Accordingly, the defendants argue, PLO 1613 necessarily includes
the right of the State to use subsurface materials and to alter the
road's elevation for the purpose of the highway. [Fn. 4]
          In Andersen, the court was asked to interpret
AS 19.10.010, which provides the State in certain places with a
right of way 100 feet wide for use as public highways.  The
language of AS 19.10.010 is similar to that of PLO 1613. [Fn. 5] 
In Andersen, the court found that, although the statute provided
for a specific right-of-way, 100 feet on either side of the center
line, the term "width" was ambiguous.  The court reasoned that, the
express terms of the statute suggest that the legislature intended
that only that amount of area within the express easement which was
necessary for use as public highways be dedicated.  Andersen, 625
P.2d at 286-87.  Since the court found that the relevant term,
"width," was ambiguous, it applied the reasonable use analysis. 
Id. at 287.
          I find that the term "over and across" set forth in
PLO 1613 is no more clear than the term "width" is in AS 19.10.010. 
The use of the term "for highway purposes" suggests that the intent
of the federal government when it drafted PLO 1613 was that the
easement provide more than just the right to repair or widen the
existing road. [Fn. 6]  Accordingly, I find that the terms of
PLO 1613 are ambiguous so that the State is entitled to reasonable
use of the property.  
          Was the State's use of the property reasonable?
          Courts consistently find that an easement gives the
holder the right to use the land to the extent necessary to serve
the purpose of the easement.  Id. at 285-87 (finding that it was
not reasonable for the developer to clear the full 100 foot width
of easement when he didn't need to in order to construct the
roadway); Buhl v.

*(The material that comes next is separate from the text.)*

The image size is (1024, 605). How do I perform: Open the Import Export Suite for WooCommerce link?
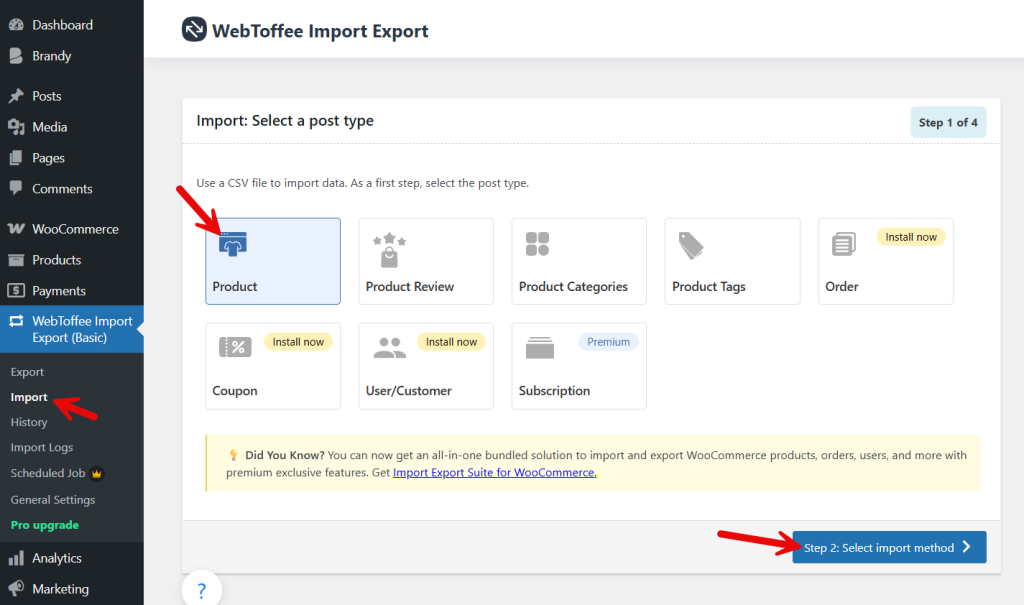click(494, 471)
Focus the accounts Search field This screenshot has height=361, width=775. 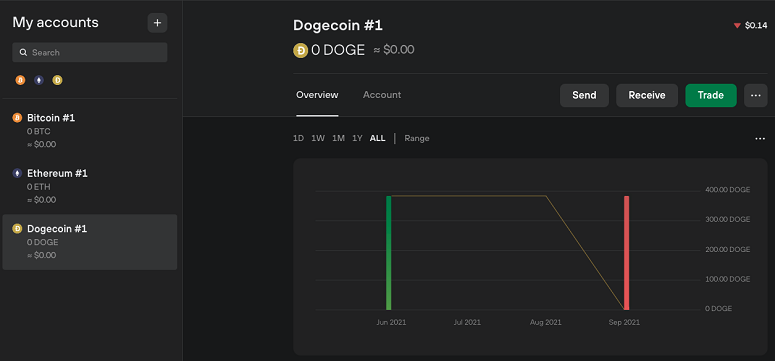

U.S. Sprint Communications Co., 840 S.W.2d 904,
909 (Tenn. 1992), (citing Railway Co. v. Telford's Executors, 14
S.W. 776 (1890) (finding that the rights of one having an easement
in the lands of another are measured and defined by the purpose and
character of the easement), (citing Kansas Central Railway Co. v.
Allen, 22 Kan. 285 (1879) (a railroad easement gives the holder the
right to use as much of the property above and below the surface as
may be needed)); see also Energy Transp. Sys., Inc. v. Union Pac.
R. Co., 606 F.2d 934, 938 (10th Cir. 1979), (citing Energy Transp.
Sys., Inc. v. Union Pac. R.R. Co., 456 F. Supp. 154, 162-63
          This right includes the right to use the subsurface land
or materials to the extent necessary for the purpose of the
easement.  Energy Transp. Sys., 456 F. Supp. at 162-63 (finding
that the fee owner could make use of or convey the land below the
surface of the area subject to the railroad's easement only if it
didn't interfere with the construction, maintenance or operation of
the railroad); Buhl, 840 S.W.2d at 909-11 (finding that the
easement did not extend rights to subsurface materials beyond those
necessary for the construction, maintenance, or operation of the
railroad so that the railroad could not agree to grant rights to
the subsurface area to another for a use inconsistent with the
above purposes).
          I find that lowering the elevation of a road and using or
disposing of excavated materials [is] necessary for the purpose of
the easement, in this case, constructing a highway over and across
the easement.  Indeed, I find that it would defeat the purpose of
this easement to say that it gives no right to use of the
subsurface materials to maintain and improve the road.  To do so
would disable the State from reasonable use of the easement.
          For these reasons, I conclude that the State acted within
its rights set forth in PLO 1613.  Accordingly, this court need not
reach plaintiffs['] alternate theory of relief, based upon the
statute of limitations set forth in AS 09.10.230. [Fn. 7]
          IT IS SO ORDERED this 8th day of June, 1998.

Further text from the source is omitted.